Student Learning Styles
There are different ways of understanding the learning process,one of them is provided by cognitive theories focused on how to learn and based on a constructivist postulate in which the subject constructs his knowledge of the world from the perception and the action.
Learning is considered not as a passive and receptive process, but as an interactive and dynamic process through which external information is interpreted and reinterpreted by the mind, gradually building increasingly complex explanatory models .
Even the best teachers have difficulty communicating knowledge to students when trying to apply the theoretical and pedagogical foundations in practice. The methodology used by the teacher and the evaluation method used can either promote or inhibit student learning strategies.

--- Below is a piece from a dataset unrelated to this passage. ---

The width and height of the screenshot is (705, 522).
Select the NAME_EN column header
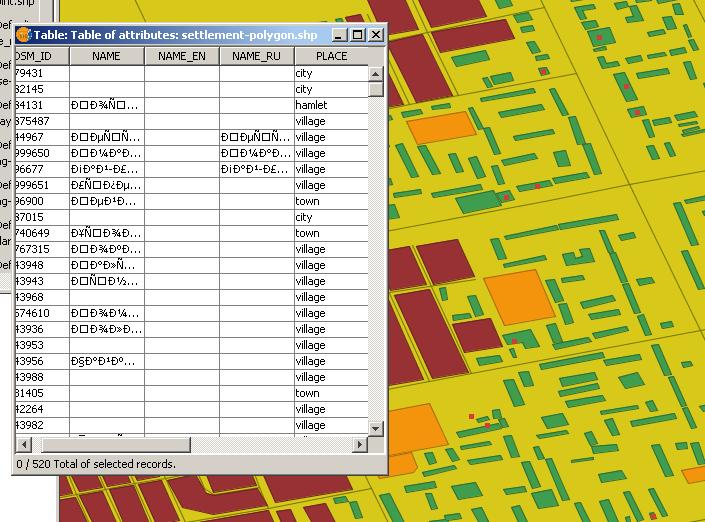182,56

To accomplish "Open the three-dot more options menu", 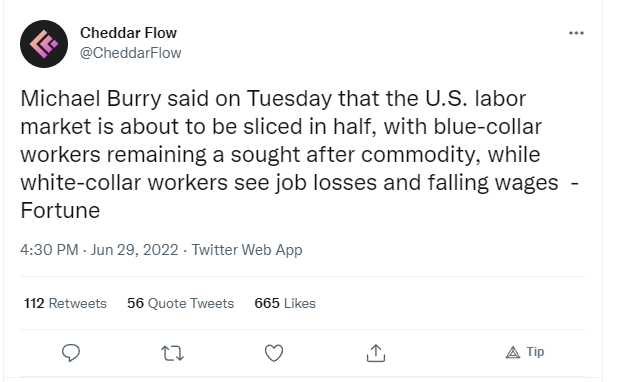I will point(576,33).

In turn, in addition to using their cognitive abilities to structure the form of study, they must organize and prioritize their learning materials by providing adequate time for it.
How students perform these tasks depends, to a large extent, on their way of being and thinking and, above all, on their preference to use different learning strategies. Thus, defining the construct learning style is essential to delineate the areas covered, and particularly its possible applications.
The term “learning style” refers to the fact that each person uses their own method or strategies when learning. While strategies vary depending on what you want to learn, each tends to develop certain preferences or global trends, trends that define a particular style. Therefore, learning styles are like conclusions we reached about the way people act. However, when addressing the study of learning styles, it is difficult to provide a single definition that truly explains what this construct is. This difficulty occurs because it is a concept that has been addressed from many different perspectives, and in the literature we observe a large plurality of definitions according to various authors, some of which we note below.
Some learn skills that stand out above others as a result of hereditary apparatus of their own life experiences and the demands of the current environment .
Learning style is a particular set of behaviors and attitudes related to the learning context .
The manner in which people gather, process, internalize, and remember new information .
One of the most inclusive definitions is from Keefe , who stated: “Learning styles are cognitive, affective, and physiological traits that serve as relatively stable indicators of how learners perceive, interact and respond to their learning environments”. That is, the cognitive traits pertain to how students structure the content, form and use concepts, interpret information, solve problems, and select means of representation (visual, auditory, kinaesthetic). They are highly individualized preferences and trends that influence learning and they are dependent on the way that new acquired information is selected, represented, and processed. The previous cognitive structure provides meaning and organization to experiences and allows the student to go beyond the information given.